The wrong type of subsidy

We've pointed out a number of times here that the basic policy about climate change is simply wrong. Given that everyone has got so excited about the subject that something is going to be done we have been pointing out that what should be done is the least damaging and most effective thing. A simple carbon tax, revenue neutral by preference. Instead, as a result of Ed Miliband's misunderstandings of how the universe works, we've ended up with a ludicrous subsidy system. Which continues to get worse:

In October 2013 the Government agreed a deal with the French state-owned energy giant to guarantee it a price of £92.50, index-linked to inflation, for every megawatt-hour of electricity the £18bn nuclear plant would produce over a 35 year period.
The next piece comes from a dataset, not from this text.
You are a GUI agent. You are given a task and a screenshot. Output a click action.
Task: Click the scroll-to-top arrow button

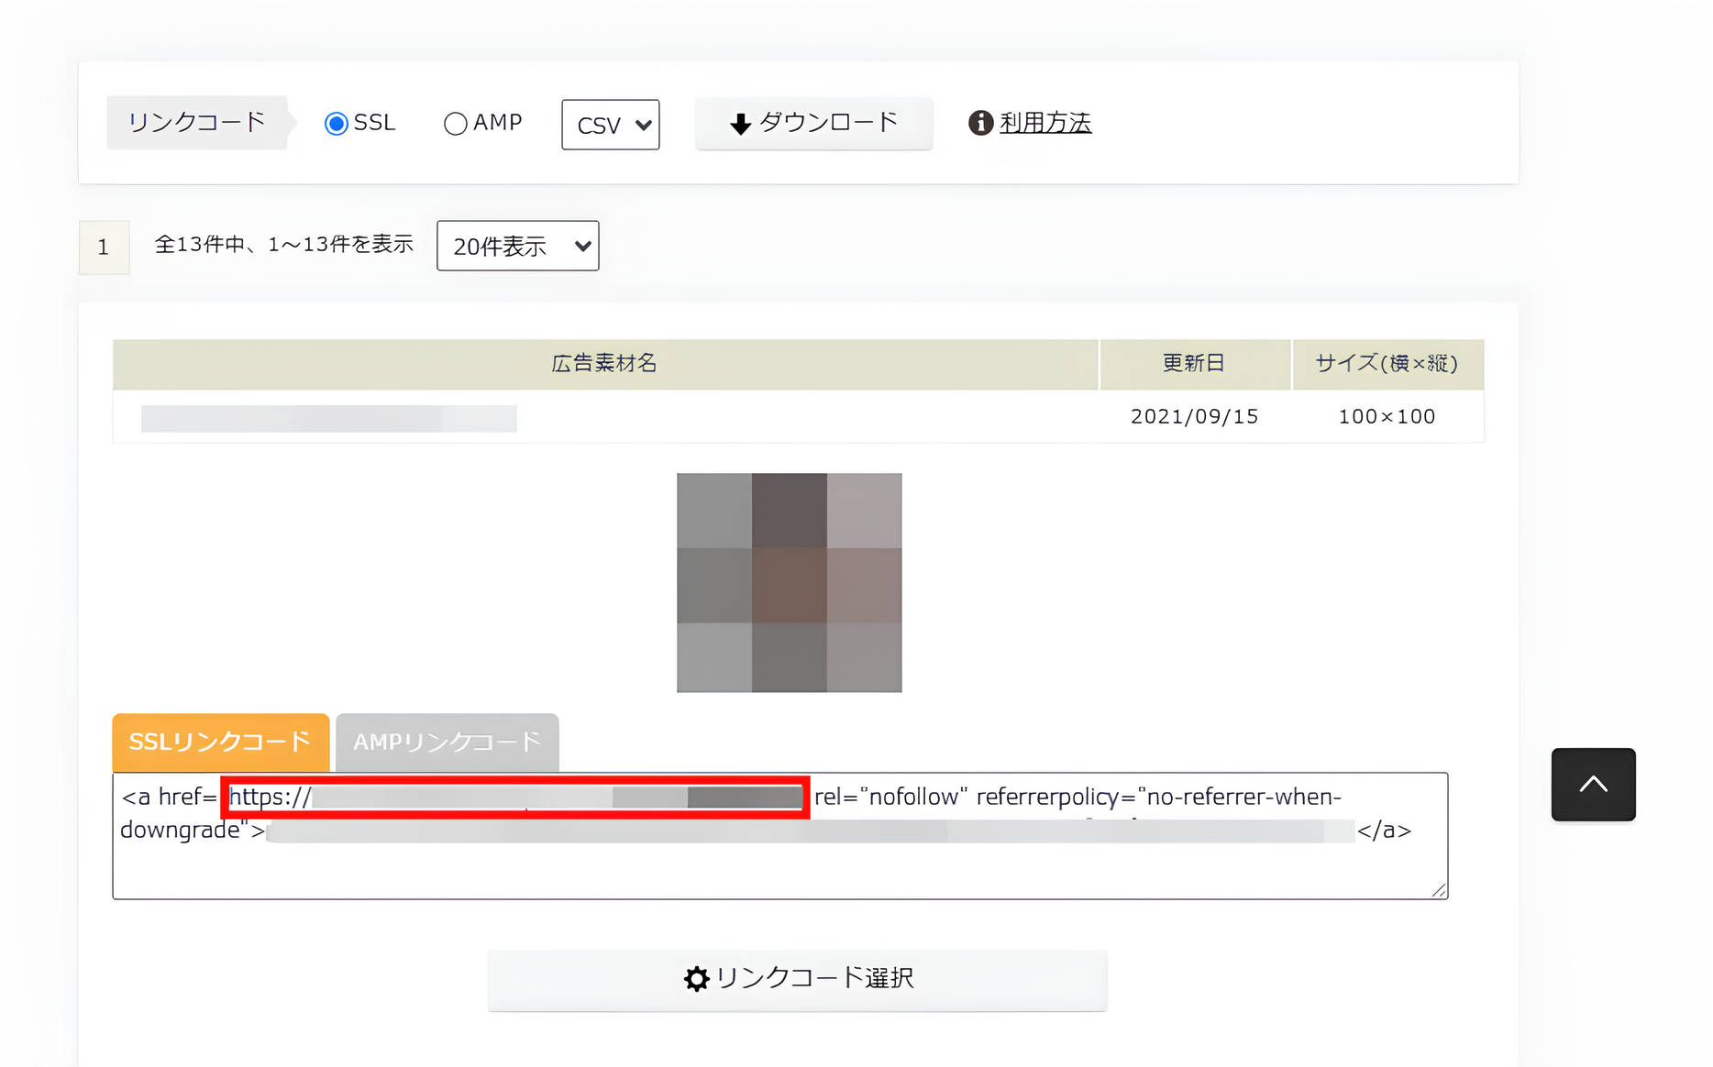tap(1593, 784)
The difference between the wholesale price of power and the guaranteed price would be "topped up" through subsidies, paid for through a levy on UK energy bills. 

At the time the deal was signed, power price projections had implied a lifetime cost to consumers of £6.1bn for the subsidies, the NAO said.

As of March this year, that had more than quadrupled to £29.7bn due to significant cuts to official power price forecasts.

We should tax the bad thing, not subsidise a possibly good thing. But if we are to have subsidies then it should be just the one subsidy rate.

Instead of different subsidy rates for nuclear, solar, tidal, offshore and onshore wind and so on and on we want to have just the one single rate. Any and every technology which meets that rate without emissions gets it, any that doesn't thus doesn't get built. It's only in that manner that we end up getting the most efficient method of dealing with the problem built.

Instead Ministers have, over the years, fallen prey to the idea that they can plan this instead of admitting that the actual solution is to harness market forces and technological advance to deal with it.